I make the same sound, shaking my head before balancing my iPad on my knees. Adriel steps in close, crouching with a hand on the back of my chair.
“Here’s the hit track for that round.” I filter the data and show him how only one of his swings was on target for a base hit. The others were likely line outs, or deep line drives for a fly out to left field. He moves his jaw and bunches his lips.
“So, like . . . how does this thing know?” He gestures toward the camera, then taps the iPad screen.
“Well, first . . . physics. It reads the launch angle, and I’ve programmed it with the highest percentage of fielding locations and the error percentages of the players you’ll face this weekend. So, it knows.Iknow.”
He flits his eyes to me, his mouth a hard line, and after a beat, his shoulder twitches in a faint shrug.
“So what?”
I laugh softly, then stand. He straightens up tall next to me. I nod to my side, urging him to step away with me. He’s always had an ego. And he’s always been the big brother. But when I was a kid, he was pretty good to me.
“You know this whole thing is a business, right?” I keep my voice low, my tone serious.
He shrugs, but utters a less abrupt, “Yeah.”
“Well, like it or not, you are a product that this organization is investing in. And if the live data doesn’t translate into them getting their money’s worth—aka runs—they are going to cut their losses. And the other teams you’re courting will lower their bids to pick you up. Because I gotta tell ya, Adriel. When team owners are deciding about spending millions, they are far less likely to shell out based on potential than hard facts. So, maybe consider taking a closer look at my little physics project here and then be open to a few adjustments.”

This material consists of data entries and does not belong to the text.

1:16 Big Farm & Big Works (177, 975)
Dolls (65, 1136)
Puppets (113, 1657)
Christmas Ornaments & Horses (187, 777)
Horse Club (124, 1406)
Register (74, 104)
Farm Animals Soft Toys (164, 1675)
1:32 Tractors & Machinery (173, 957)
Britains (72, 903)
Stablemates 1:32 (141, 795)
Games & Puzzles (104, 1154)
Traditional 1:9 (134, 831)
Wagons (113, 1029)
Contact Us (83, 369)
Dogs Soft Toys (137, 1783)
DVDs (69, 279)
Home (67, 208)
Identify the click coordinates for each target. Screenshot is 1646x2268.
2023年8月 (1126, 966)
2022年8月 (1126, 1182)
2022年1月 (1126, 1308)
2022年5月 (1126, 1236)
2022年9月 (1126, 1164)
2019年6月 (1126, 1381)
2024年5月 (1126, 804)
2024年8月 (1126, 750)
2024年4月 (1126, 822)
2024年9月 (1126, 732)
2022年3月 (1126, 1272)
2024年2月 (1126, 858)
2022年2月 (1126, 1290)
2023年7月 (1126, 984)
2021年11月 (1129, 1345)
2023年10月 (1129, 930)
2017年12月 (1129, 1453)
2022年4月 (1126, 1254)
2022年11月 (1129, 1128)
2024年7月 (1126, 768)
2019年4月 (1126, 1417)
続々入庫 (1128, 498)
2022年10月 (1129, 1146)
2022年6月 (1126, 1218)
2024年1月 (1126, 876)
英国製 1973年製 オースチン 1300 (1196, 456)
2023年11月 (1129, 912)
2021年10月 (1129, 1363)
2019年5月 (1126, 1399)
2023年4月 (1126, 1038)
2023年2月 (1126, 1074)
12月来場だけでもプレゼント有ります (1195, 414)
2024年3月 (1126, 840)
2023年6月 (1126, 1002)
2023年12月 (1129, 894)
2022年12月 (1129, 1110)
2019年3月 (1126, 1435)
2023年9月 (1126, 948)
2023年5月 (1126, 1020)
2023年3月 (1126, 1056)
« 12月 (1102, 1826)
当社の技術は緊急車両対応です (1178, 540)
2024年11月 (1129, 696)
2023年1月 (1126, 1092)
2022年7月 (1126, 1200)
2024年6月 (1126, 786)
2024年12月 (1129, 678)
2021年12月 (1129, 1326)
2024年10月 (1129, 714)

Adriel sways in his stance, his hands pushed in the back pockets of his baseball pants as he chews at the piece of gum he’s been annihilating since he stepped out on the field. Eventually, he gives me a tiny nod.
“Like what? Adjustments, I mean.”
My chest opens up. I’ve been holding in a lot of air, but I do that when I’m bracing for a fight. And I have had plenty to get where I am. No doubt there are a lot to come too. I’ll take this one small win.
I hold the iPad in my palm and pull up video from his last few at-bats in Texas. I pause the screen when he lets his bat dip over his shoulder, and tap on it.
“Yeah. It’s just a mental thing I started doing,” he says.
I figured.
I pull up a video from last season, when he wasn’t letting the bat fall so far over his shoulder, when he was hitting over three hundred. I freeze the frame and flip back and forth between the two, then pop my gaze up to his.
“It’s a millisecond in time, and that millisecond, when you’re facing a guy throwing ninety-eight, ninety-nine . . . over a hundred? It’s ages.”
I can tell by the way his eyelids flutter as he nods that my words are sinking in.
“Okay, yeah. I hear ya,” he says.
“Just pay attention to it. That one small thing. And see if we can get that millisecond back.”
His eyes meet mine, and he spits his gum off to the side before grinning.
“You got it, Coach.” He spins on his heels and heads back to the cage to take another round, and I hunt down his fucking piece of gum so it doesn’t get stuck on the bottom of someone’s turf shoe. I head to the dugout to toss it in the trash, then walk to the water cooler to wash my hands.